You don’t need to spend too long on this “second look,” but at the beginning of a unit, sort through your course and course materials and divide the information into four chunks:

Tasks are what you hope to accomplish or do in the unit - the activities you need participate in to be successful. This includes message board discussions, chat discussions, and papers or other projects. These could be short-term tasks (such as “answer three discussion questions”) or long-term tasks (“pick a topic for the mid-term paper”). In some courses, you might also have some optional tasks or a choice between one or more tasks. Tasks include anything you are working on that others will read or see you do. Discussions, papers, projects, or reports are all tasks. Readings and research, on the other hand, are resources.
Resources are anything that provides information you need to accomplish your tasks. This may include assigned readings, optional readings, audio or video materials, or research that you do on your own. This is an important distinction to keep in mind: in the majority of your courses, the readings are an opportunity to get more information in order to do a better job with your tasks. They aren’t a task themselves, they’re a resource for accomplishing the tasks.
Tips are any pointers on accomplishing your tasks or using your resources. They might include “look at this first” or “when you read this….” Tips also include grading standards for your tasks as well as notes about how the ideas in your readings fit together.
Deadlines are points in time when you have to do a task (like attend an online chat or take an exam) or have a task completed (like Message Board participation or a project. You may also set some of your own deadlines if a project has multiple parts. Keep a record of these to help you set priorities. Remember that every task has a deadline! When you make a study guide, the first page of the study guide should be a list of the tasks (with their deadlines), your resources, and any tips your instructor gives you.

Reflect & Respond

As you read above, the goal of the Survey step is to get a big picture overview of the work you have to do in a week and the resources you have to complete that work with. Once you complete the have gotten this big picture, what do think the next step should be? The sample answers below represent two different extremes different students might take.
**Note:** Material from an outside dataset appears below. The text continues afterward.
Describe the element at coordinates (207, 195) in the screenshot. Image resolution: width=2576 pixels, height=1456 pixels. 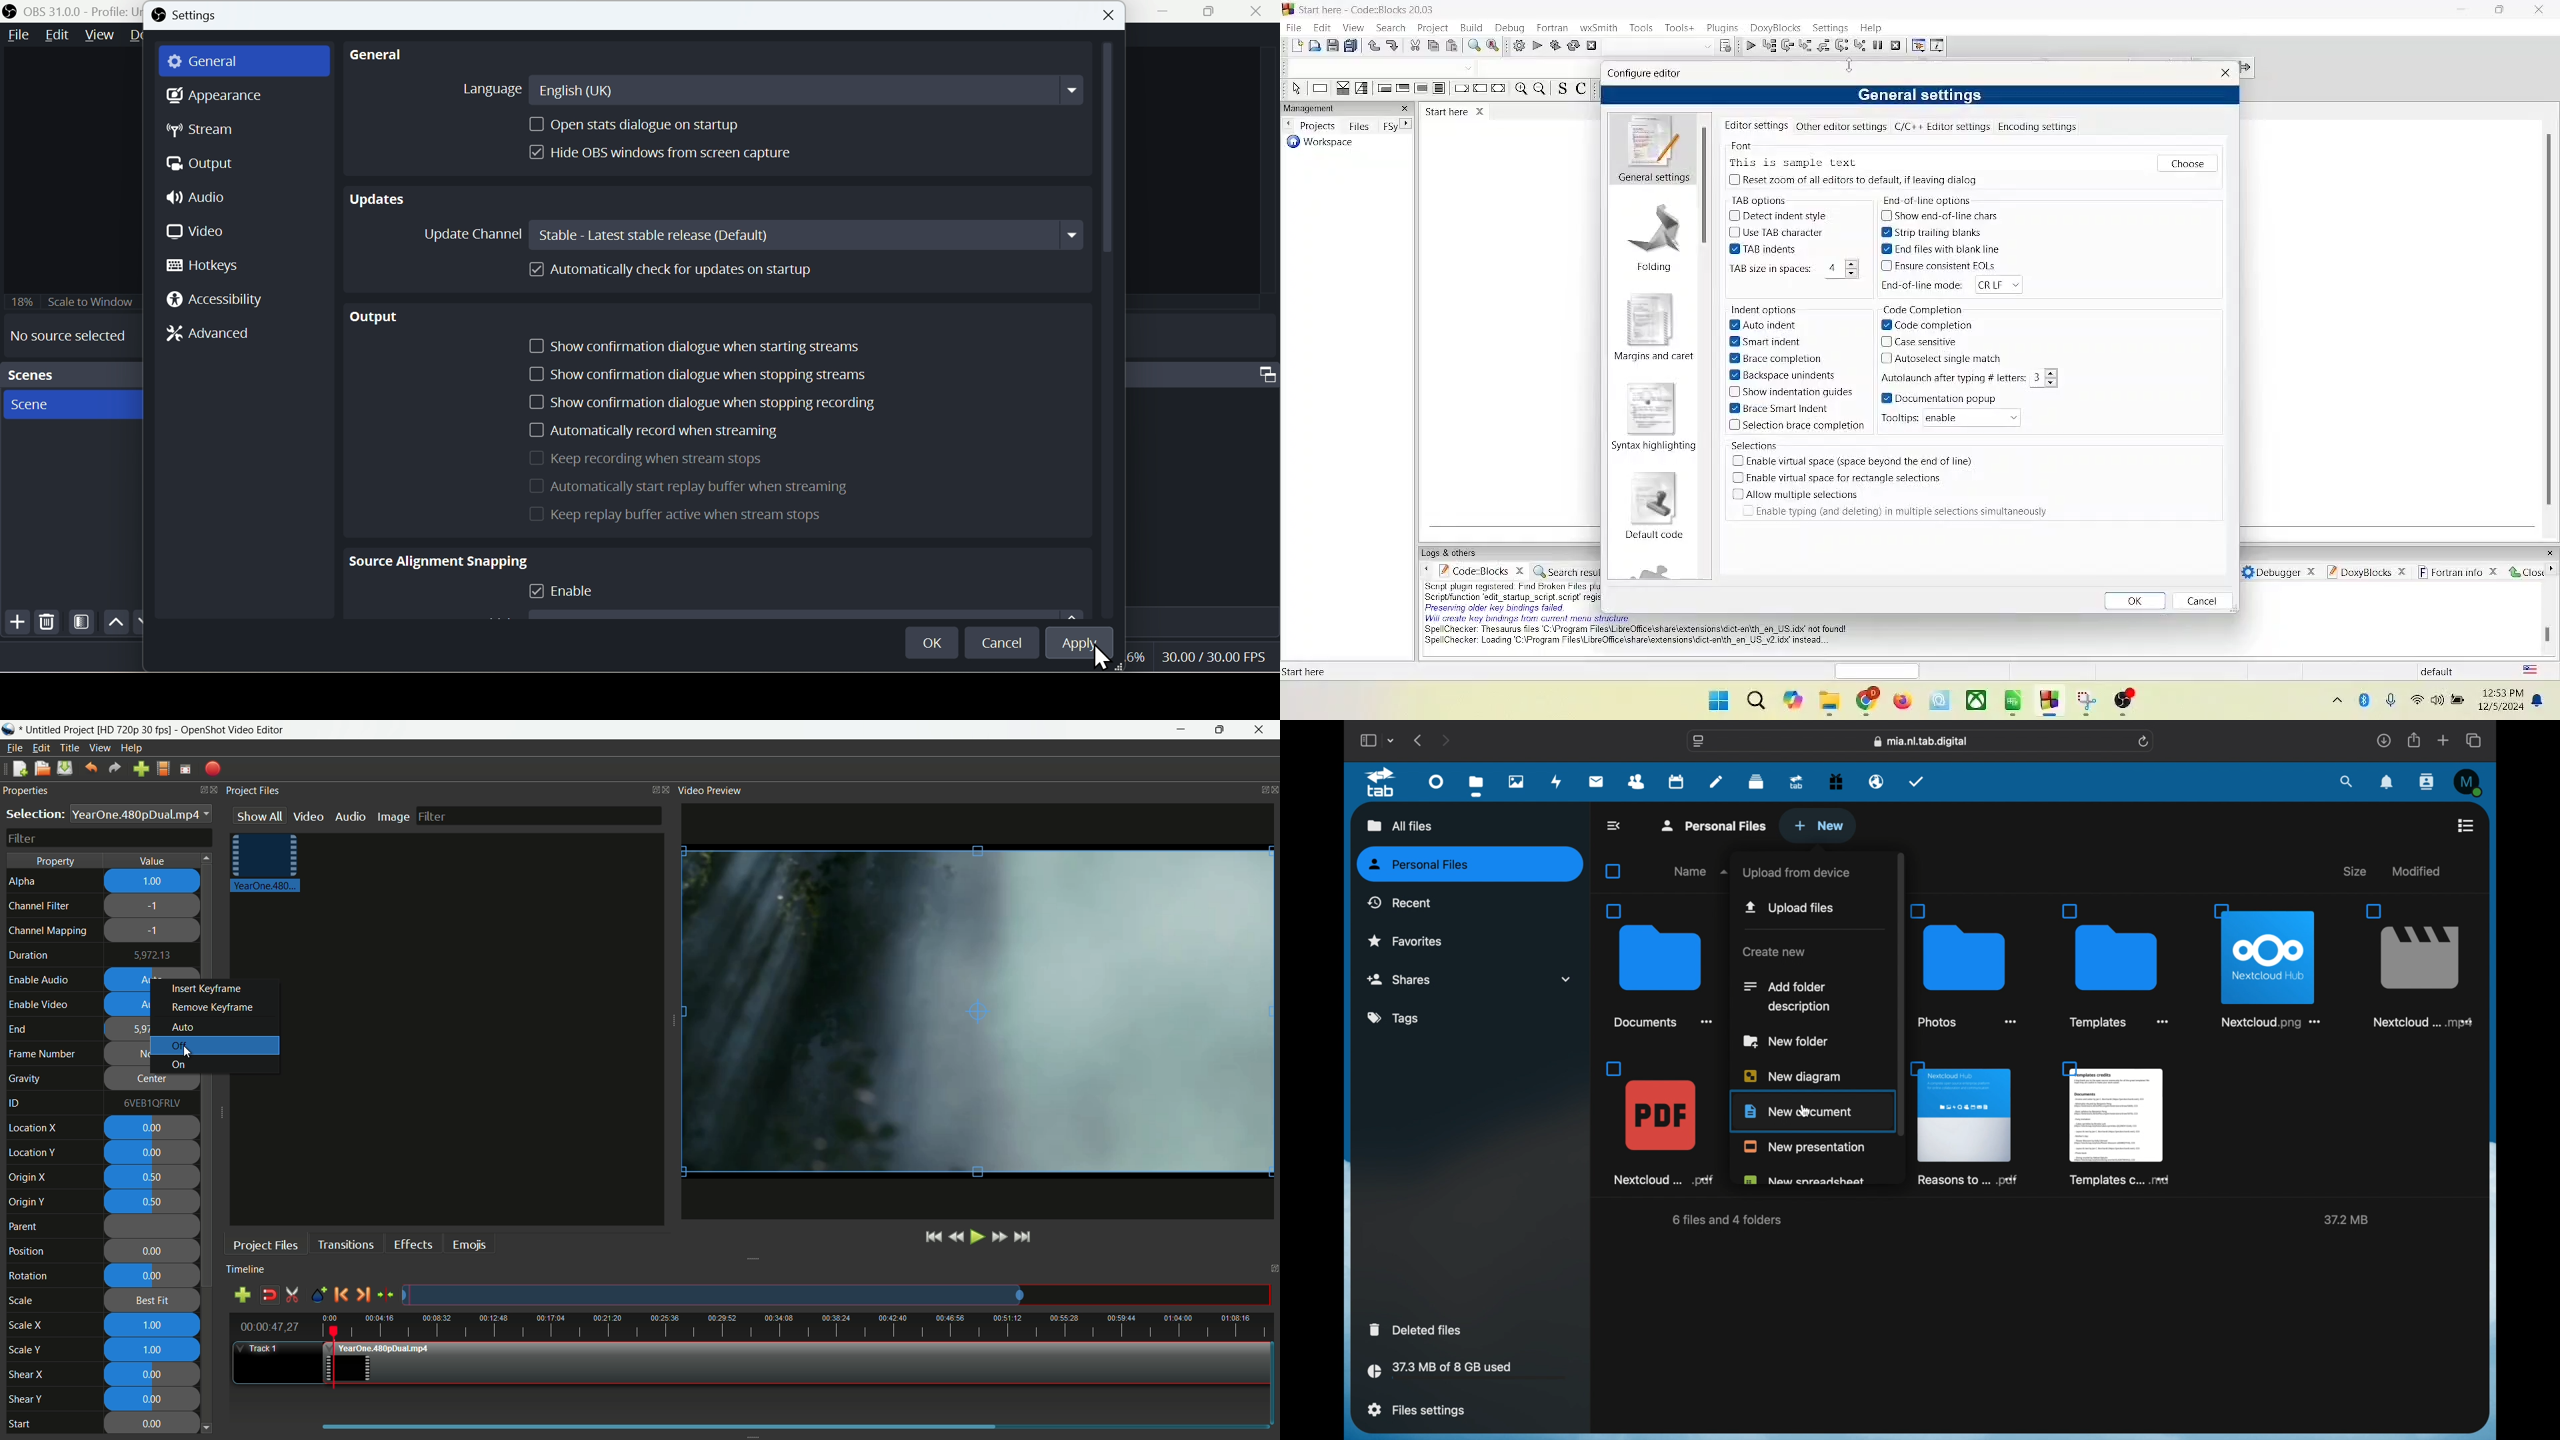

Neither is a perfect answer, though. Think about the strengths and weaknesses of each approach and then click the sample answers below.

Start in on reading through all of the resources right away

Start immediately working on the first deadline and fill in information on the resources as you go

Exercise: Unit 2 Survey

Take a look at unit 2 for this course. You can make your own notes or can download the sample Study Guide. You can use this study guide to fill in your tasks, resources, tips, and deadlines for each unit in this course as well as your other courses.